A dawn start at Flamborough Head led to disappointment in the drizzle. Conditions for migrant birds looked great - I must have got something wrong! - as the Old Fall Circuit yielded virtually nothing. One Wheatear, a couple of Lesser Redpolls and several Goldcrests was all I could find. Not quite the epic fall that had inspired me to spring out of bed earlier on. There was a surprise in store, however. I decided the fresh northeasterly may offer more value over the sea and news of a White-chinned Petrel off Norfolk confirmed my decision - I grabbed my scope and headed down to the fog station.
Arriving at the seawatching hide, news was surprisingly mediocre, with only a handful of skuas and Sooty Shearwaters moving. 1000 Kittiwakes was impressive though, so I decided to stay a while. A little later, a guy walked up and said he had seen a whale breach - twice! This was interesting; I had never seen a Minke Whale breach although I was aware they did it, but only rarely. This would be cool to see, but as I scanned I feared I had missed my chance. A few tense moments later and the yell of 'Humpback!' came from Andy Malley in the hide - panic!

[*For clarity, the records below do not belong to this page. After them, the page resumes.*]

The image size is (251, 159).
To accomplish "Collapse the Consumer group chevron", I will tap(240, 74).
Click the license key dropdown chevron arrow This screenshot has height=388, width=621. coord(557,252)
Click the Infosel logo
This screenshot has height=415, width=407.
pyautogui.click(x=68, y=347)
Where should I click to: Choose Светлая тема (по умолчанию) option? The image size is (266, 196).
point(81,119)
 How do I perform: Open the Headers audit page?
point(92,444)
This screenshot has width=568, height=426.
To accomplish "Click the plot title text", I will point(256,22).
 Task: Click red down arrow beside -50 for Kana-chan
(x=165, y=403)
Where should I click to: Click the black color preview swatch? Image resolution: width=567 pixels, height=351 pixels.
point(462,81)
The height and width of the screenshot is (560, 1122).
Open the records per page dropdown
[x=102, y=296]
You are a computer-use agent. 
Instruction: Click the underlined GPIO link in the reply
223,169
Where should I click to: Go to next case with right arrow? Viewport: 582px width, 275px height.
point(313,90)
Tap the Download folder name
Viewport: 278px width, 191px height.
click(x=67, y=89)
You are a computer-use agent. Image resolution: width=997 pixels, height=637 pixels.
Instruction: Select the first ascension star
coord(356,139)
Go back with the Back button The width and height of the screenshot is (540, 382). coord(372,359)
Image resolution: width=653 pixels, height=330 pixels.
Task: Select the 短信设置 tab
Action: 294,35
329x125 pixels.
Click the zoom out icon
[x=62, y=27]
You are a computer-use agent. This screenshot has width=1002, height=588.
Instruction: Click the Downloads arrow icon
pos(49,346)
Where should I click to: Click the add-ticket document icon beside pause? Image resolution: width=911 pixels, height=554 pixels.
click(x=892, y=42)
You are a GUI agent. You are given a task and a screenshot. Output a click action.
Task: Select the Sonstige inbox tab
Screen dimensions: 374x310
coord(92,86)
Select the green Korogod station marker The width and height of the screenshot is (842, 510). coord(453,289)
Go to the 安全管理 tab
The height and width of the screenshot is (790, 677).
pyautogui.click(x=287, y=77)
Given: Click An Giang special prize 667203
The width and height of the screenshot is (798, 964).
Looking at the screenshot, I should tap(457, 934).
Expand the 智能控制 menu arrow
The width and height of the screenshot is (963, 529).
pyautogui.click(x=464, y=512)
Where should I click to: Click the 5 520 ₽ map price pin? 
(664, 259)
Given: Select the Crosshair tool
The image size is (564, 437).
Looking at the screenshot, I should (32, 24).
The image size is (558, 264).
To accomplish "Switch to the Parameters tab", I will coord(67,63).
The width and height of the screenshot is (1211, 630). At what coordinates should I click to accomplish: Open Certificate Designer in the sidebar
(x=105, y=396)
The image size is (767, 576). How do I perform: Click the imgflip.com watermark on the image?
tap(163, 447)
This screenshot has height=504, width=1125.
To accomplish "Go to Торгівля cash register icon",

Scanning the sea, a large dark shape appeared, like a rocket emerging from the sea, it span round, two immense wing-like white pectoral fins flung wide and the whale launched backwards causing an immense splash. A Humpback Whale! A massive Humpback Whale - ABSOLUTELY MEGA!
The whale breached a couple more times, then lay on the surface, smashing one of it's pectoral fins on the surface. It then fluked, dived under before starting a long series of cataclysmic breaches. At one point, it became clear there was a second individual as I saw another whale breach further out very shortly after the first whale had landed. Two Humpbacks! I had always dreamed of seeing this leviathan off the Yorkshire coast, but never expected to see a prolonged display like this. The whale/whales carried on cavorting for the best part of an hour, gradually heading north and further out and as news spread, quite a crowd gathered along the clifftop. Even at a great distance, the immense splash caused by the breaching could be seen easily through bins. The blow was seen frequently, large and bushy, hanging for a few seconds. Absolute scenes! One of the greatest things I have ever seen.